Information security is top of mind for most businesses today. Not only to they have to worry about increasingly sophisticated and motivated hackers, they have to worry about their own staff, and data loss through either carelessness or malice.
Should a security event occur, and customer data be lost or exposed, the damage to the business goes way beyond the financial. Damage to a company’s reputation can be catastrophic. Loss of confidence and trust can see a business closing its doors.
This has seen the rise of the chief information security officer (CISO) whose job it is to oversee and manage current and future security – from internal tools and solutions to implementing new security standards, explains Louise Robinson, MD of CG Consulting.
The CISO’s role is a busy one. He or she will make all decisions concerning the information security products and services the business chooses to implement, and will have the final say on all security-related purchases. However, reaching the CISO is difficult at the best of times.
According to Robinson, security is much like insurance. “No company can afford to be without it, but it is still a grudge purchase for most organisations. After all, security solutions don’t help the business to profit, nor do they help it run more efficiently. They don’t boost innovation, or add to the bottom line in any way. They are there to prevent the worst case scenario.”
She says most savvy companies take security seriously, and allocate a fair amount of the budget towards bolstering the organisation’s security posture. However, some businesses still battle to justify spending on these products and services.

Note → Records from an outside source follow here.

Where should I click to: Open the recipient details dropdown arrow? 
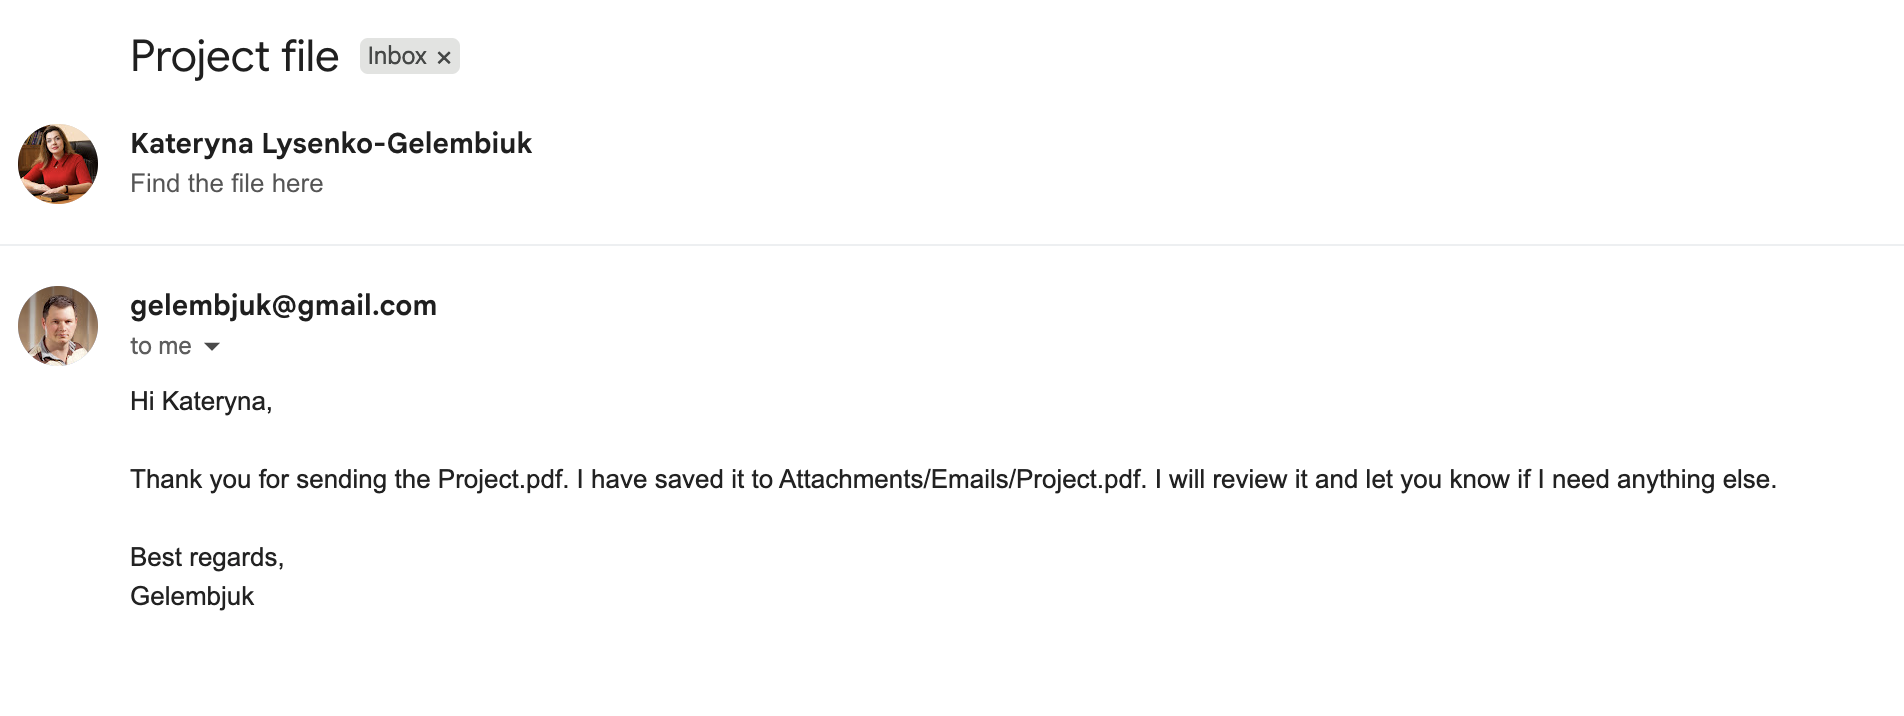pyautogui.click(x=212, y=347)
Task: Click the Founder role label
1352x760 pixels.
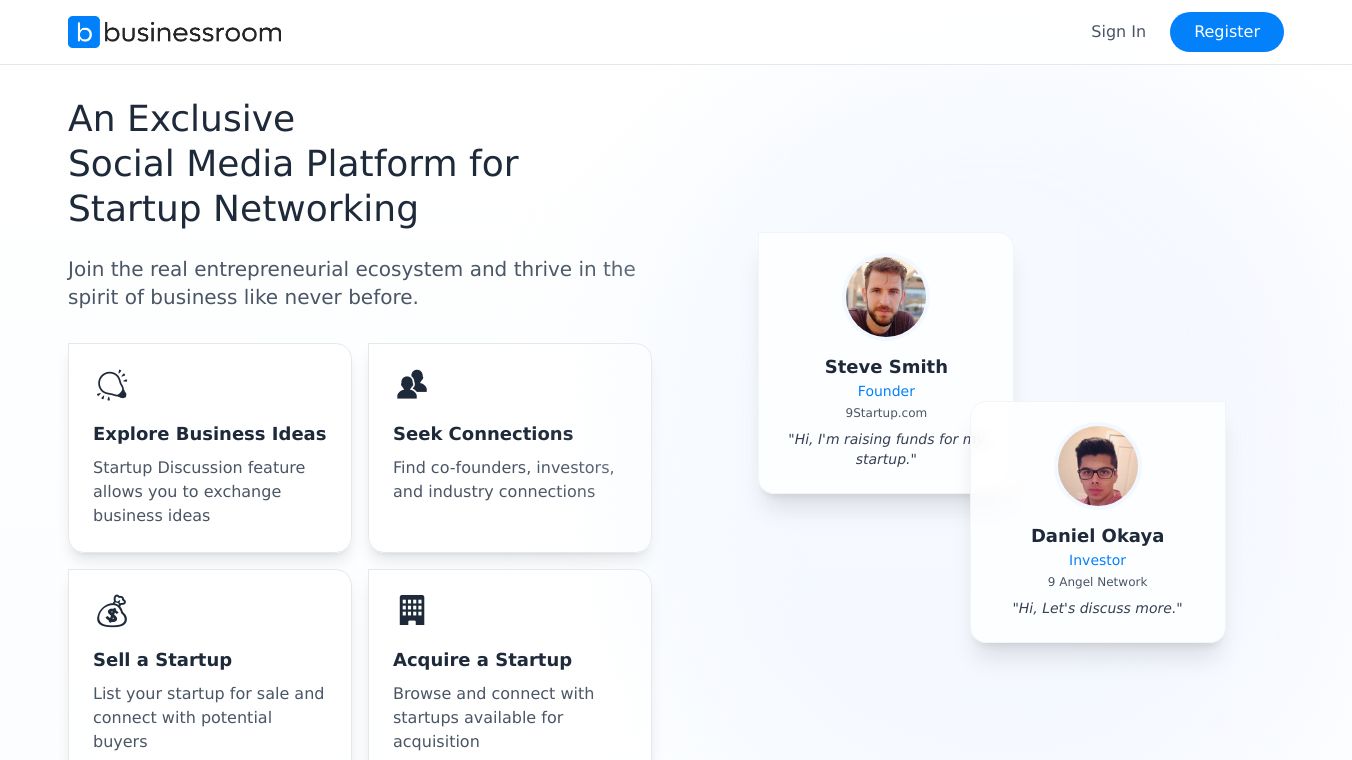Action: tap(886, 391)
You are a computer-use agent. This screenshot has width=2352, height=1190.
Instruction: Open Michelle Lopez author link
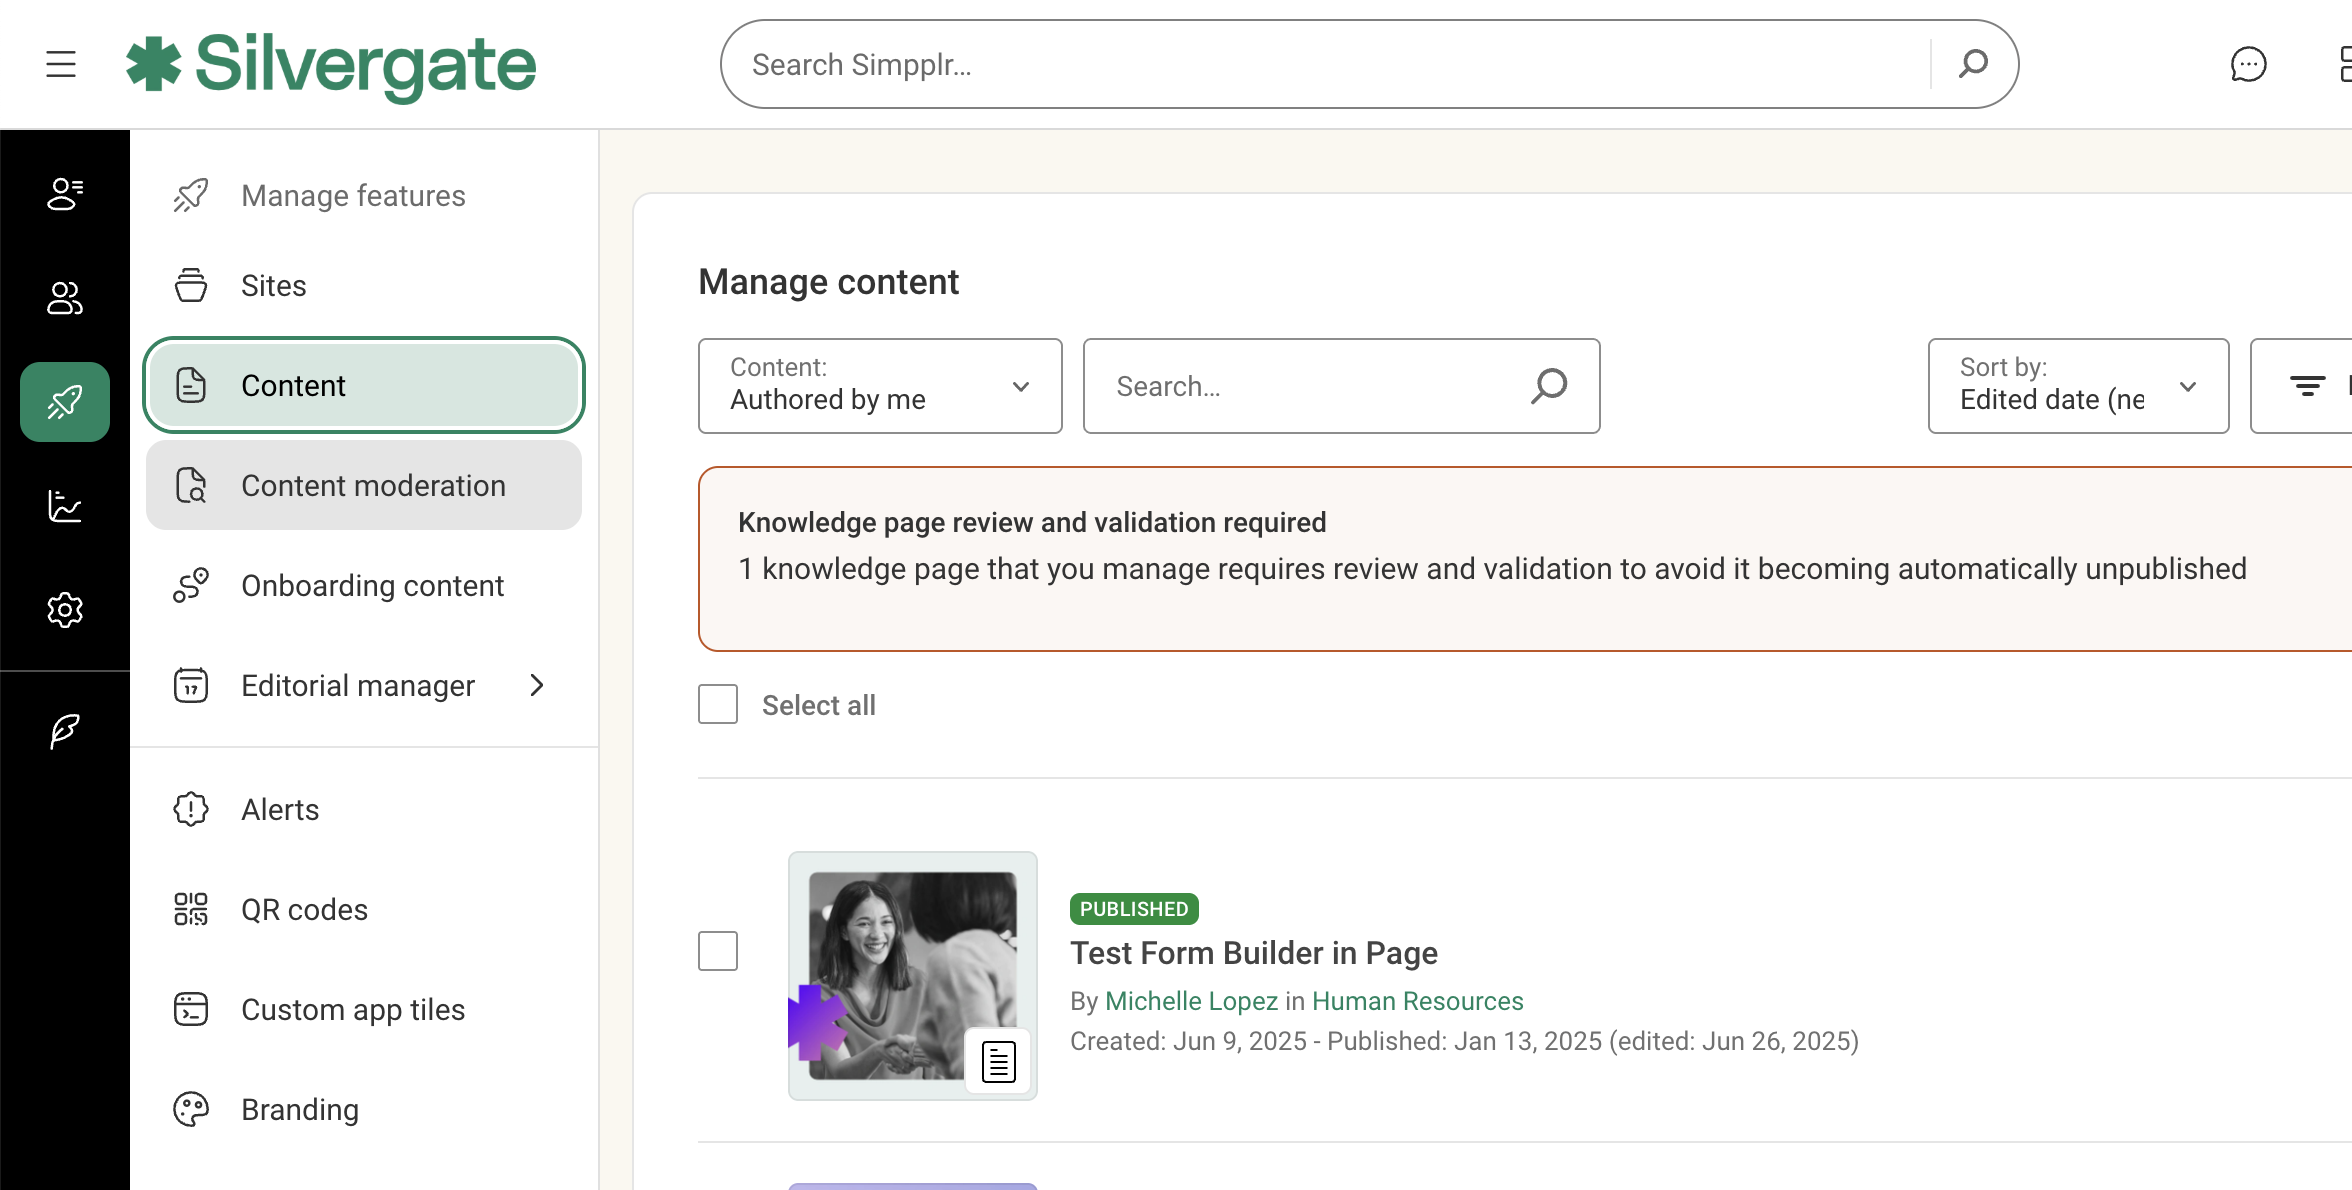[x=1191, y=1001]
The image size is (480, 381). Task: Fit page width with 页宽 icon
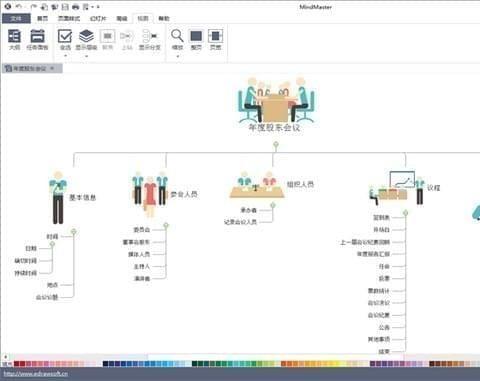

“Many companies jump on the security bandwagon because it’s the ‘next big thing’ and if their competitors are buying these solutions, they must too. They don’t really understand the issues, and buy a mishmash of products without really knowing what is needed for their defence, or how these solutions work together.”
Other organisations fall prey to scaremongering. “They hear about a major outbreak such as the Wannacry ransomware, get into a panic, and quickly buy the ‘latest and greatest’ tools that are offered to them. Or they might up their security investments in the aftermath of a minor incident, because there’s nothing like a breach to act as a wake-up call. No company is anxious to read about itself and its insufficient security measures in the papers.”
Some businesses invest in information security as a means of remaining compliant, and not falling foul of legal regulations. “Today’s businesses that suffer a breach, and are found to not have adequate security measures in place, are in major trouble. Massive fines and expensive lawsuits are only the tip of the iceberg. The consequences can be disastrous, and can close a business for good.”
Any business that is in the security game needs to communicate that the cost of their solutions is infinitely less expensive than the cost of a data breach, and they need to communicate this to the CISO. But how do they reach these high level executives?
According to Robinson, this is where a database partner comes in. “A good partner will be able to provide the details of all high level executives in target organisations, or just lists of a C-level targets across a range of industries if that’s what the client needs. To sell your product, you have to speak to the right person from the start, which is why we ensure our comprehensive list of African CIOs is always up to date. The CISO lives and breathes security, and will know what products and solutions are a good fit for his organisation, so all you need is a foot in the door.”